What the exercise asks: Convert the records starting at the line that contains "Click the Input" and ending at the line that contains "Looking at the" into a JSON list of strings, one string per line, with blank lines omitted.
^^^^^^^^
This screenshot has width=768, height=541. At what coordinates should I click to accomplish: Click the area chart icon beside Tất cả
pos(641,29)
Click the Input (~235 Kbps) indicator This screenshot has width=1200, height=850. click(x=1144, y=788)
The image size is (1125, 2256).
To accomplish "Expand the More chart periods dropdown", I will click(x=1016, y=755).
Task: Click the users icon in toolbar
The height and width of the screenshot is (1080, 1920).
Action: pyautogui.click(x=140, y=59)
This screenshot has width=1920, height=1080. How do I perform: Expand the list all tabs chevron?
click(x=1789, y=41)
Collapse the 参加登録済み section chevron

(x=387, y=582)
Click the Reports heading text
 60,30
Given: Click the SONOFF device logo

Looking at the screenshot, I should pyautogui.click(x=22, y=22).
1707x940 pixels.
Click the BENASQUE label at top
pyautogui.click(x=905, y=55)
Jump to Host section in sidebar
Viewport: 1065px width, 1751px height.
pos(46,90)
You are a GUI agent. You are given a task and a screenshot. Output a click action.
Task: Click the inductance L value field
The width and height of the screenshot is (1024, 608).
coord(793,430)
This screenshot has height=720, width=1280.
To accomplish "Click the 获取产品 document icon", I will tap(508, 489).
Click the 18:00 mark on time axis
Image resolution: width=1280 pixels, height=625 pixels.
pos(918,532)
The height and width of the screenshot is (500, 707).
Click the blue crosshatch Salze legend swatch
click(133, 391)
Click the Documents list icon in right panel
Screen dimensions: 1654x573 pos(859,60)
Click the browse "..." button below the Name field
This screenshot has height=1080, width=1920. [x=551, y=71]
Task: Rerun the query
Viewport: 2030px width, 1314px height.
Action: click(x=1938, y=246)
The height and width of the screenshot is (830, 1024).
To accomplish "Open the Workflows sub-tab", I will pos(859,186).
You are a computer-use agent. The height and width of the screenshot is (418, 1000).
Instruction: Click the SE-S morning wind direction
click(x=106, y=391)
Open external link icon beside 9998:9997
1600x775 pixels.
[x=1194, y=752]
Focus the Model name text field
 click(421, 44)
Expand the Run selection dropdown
^^^^^^^^
The completed task:
[
  "Click the Input (~235 Kbps) indicator This screenshot has width=1200, height=850. click(x=1144, y=788)",
  "The image size is (1125, 2256).",
  "To accomplish \"Expand the More chart periods dropdown\", I will click(x=1016, y=755).",
  "Task: Click the users icon in toolbar",
  "The height and width of the screenshot is (1080, 1920).",
  "Action: pyautogui.click(x=140, y=59)",
  "This screenshot has width=1920, height=1080. How do I perform: Expand the list all tabs chevron?",
  "click(x=1789, y=41)",
  "Collapse the 参加登録済み section chevron",
  "(x=387, y=582)",
  "Click the Reports heading text",
  " 60,30",
  "Given: Click the SONOFF device logo",
  "Looking at the screenshot, I should pyautogui.click(x=22, y=22)."
]